Durante la pandemia, tuve una infección dental. Podría haber muerto. Bueno, quizás exagere. “Los incondicionales” no tardaron en saberlo, se juntaron y entre todos pagaron el tratamiento que necesitaba y que mi bolsillo no podía pagar.
Otro tanto le debo a mi casero. Mi deuda con él ya no solo es alta sino también impagable. Gracias a su buena voluntad estando él también sin empleo, dispongo de un techo seguro en medio de esta fría ciudad.

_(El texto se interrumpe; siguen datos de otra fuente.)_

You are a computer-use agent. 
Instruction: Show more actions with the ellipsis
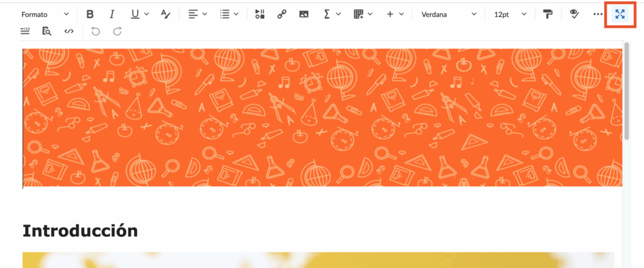click(597, 14)
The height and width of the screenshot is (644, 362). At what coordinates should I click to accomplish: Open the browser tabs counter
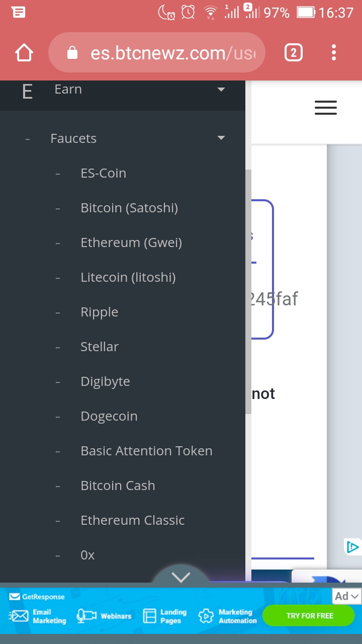pyautogui.click(x=294, y=53)
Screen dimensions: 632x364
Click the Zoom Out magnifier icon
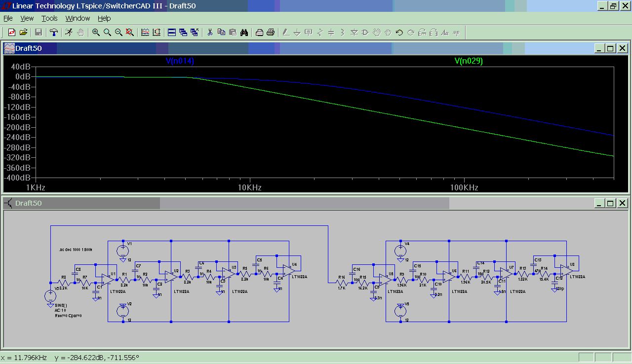[x=119, y=33]
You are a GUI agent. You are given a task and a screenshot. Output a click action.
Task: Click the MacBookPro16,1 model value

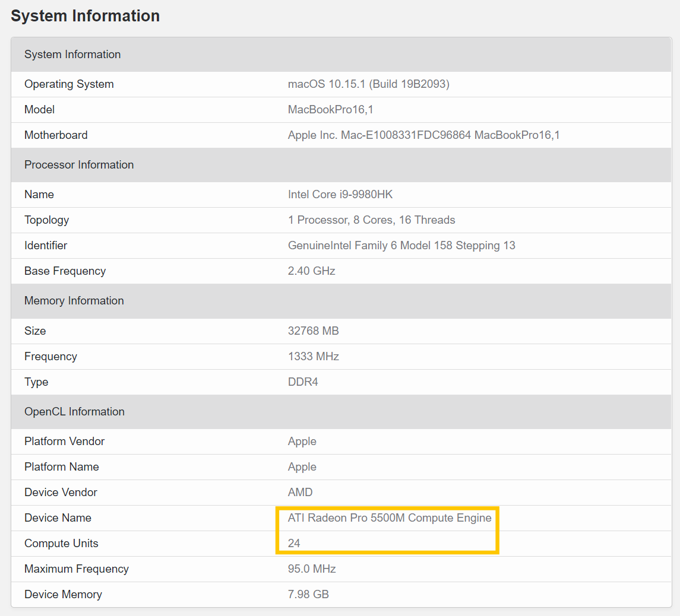click(330, 110)
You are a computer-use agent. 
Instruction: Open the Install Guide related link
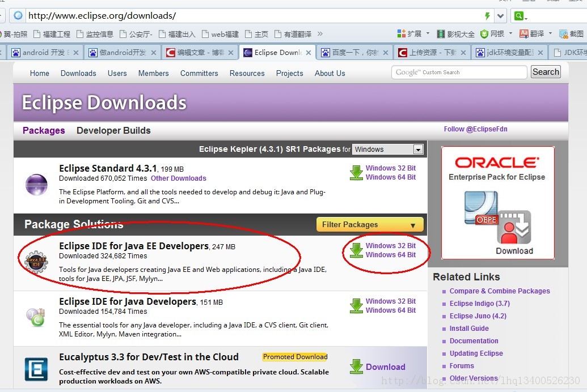pyautogui.click(x=468, y=328)
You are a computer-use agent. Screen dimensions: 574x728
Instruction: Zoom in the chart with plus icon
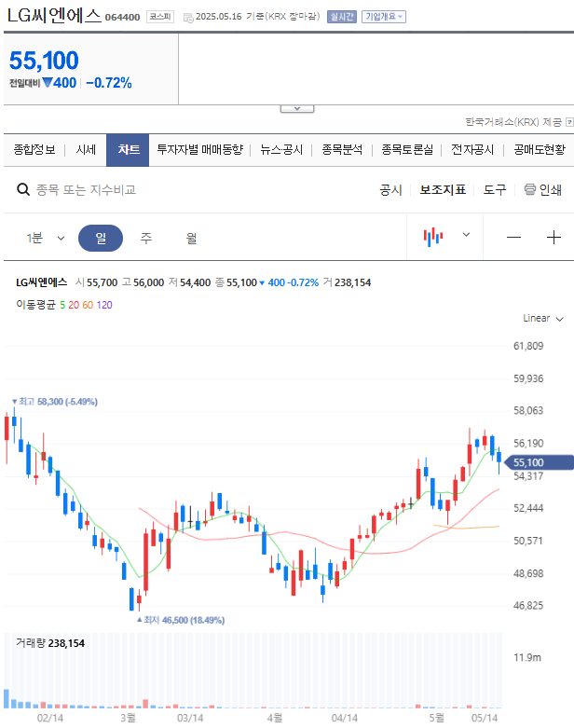coord(554,237)
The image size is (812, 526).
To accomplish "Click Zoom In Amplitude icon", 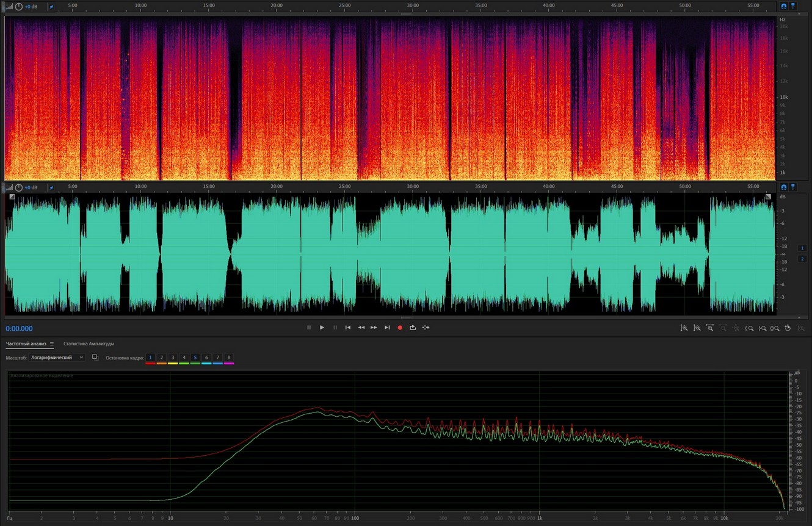I will [x=684, y=328].
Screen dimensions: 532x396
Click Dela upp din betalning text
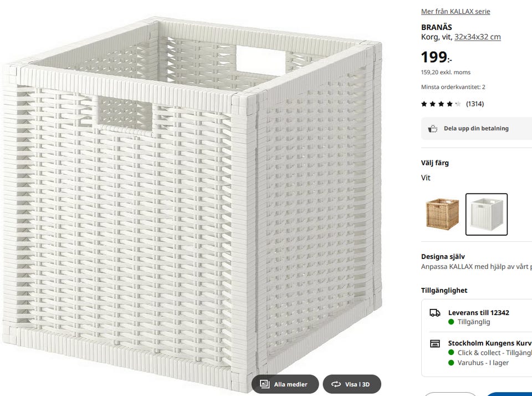pos(476,129)
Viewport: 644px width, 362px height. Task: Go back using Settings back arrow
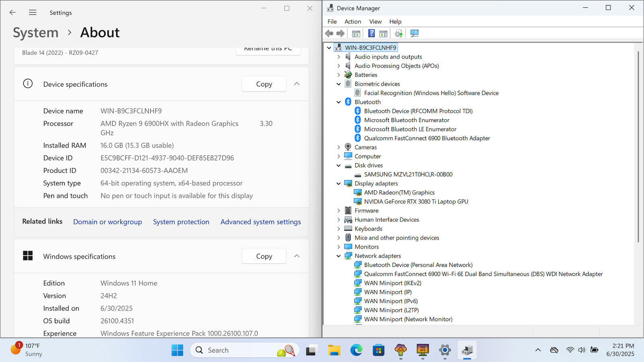coord(12,12)
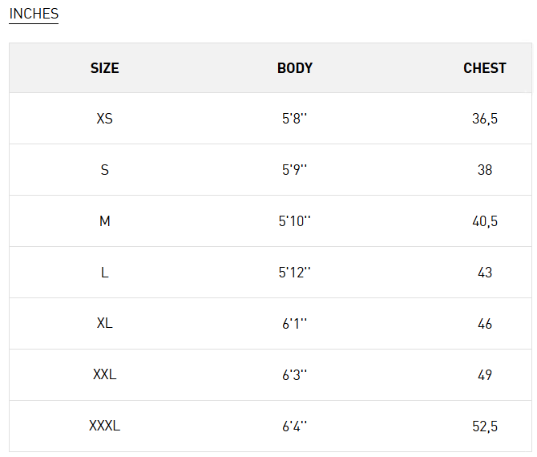This screenshot has height=457, width=537.
Task: Click the SIZE column header
Action: pyautogui.click(x=105, y=68)
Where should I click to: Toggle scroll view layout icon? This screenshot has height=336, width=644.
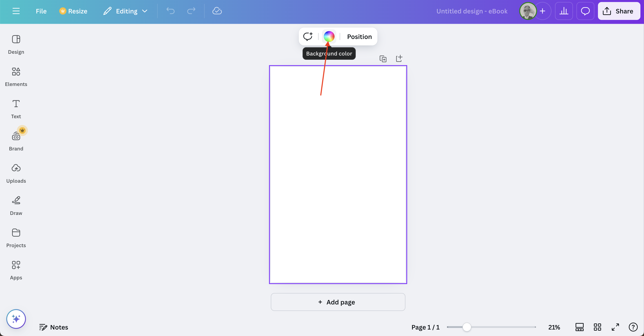580,327
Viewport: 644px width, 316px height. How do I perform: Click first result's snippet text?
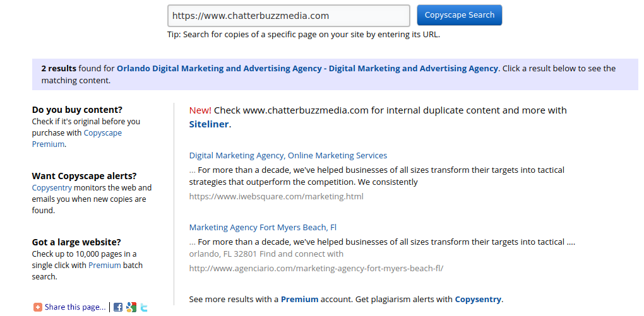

Me las he arreglado para sobrevivir gracias a ellos. Por otro lado, cuento con las cajas de comida entregadas por el gobierno de Sebastián Piñera y las donaciones de la Parroquia Latinoamericana me ayudan a pasar el día.
Mi amiga incondicional Sisi, una caniche blanca que parece una bola de algodón con su cabello rizado, es mi compañera y confidente a tiempo completo. Era la mascota de una pareja cubana con la que viví un tiempo. Nos fuimos acercando hasta que un día nos volvimos inseparables.
Siempre vamos al mismo parque para aclarar mi cabeza.
Si hay algo que me seduce de Santiago como ciudad son sus parques y sus espacios abiertos en donde uno puede ejercitar el cuerpo. Entremedio voy sorteando ideas. Sin embargo, siempre pienso en mi querido Santiago de Cuba y en mi familia y amigos que se quedan allí.
Mi pecho se aprieta, es el miedo a envejecer a la distancia, al desalojo y al hambre en este país caro.
A veces siento un deseo abrumador de volver con mi familia. Pero después de un tiempo, me digo a mí misma que voy a seguir intentándolo, al menos hasta los 65 años.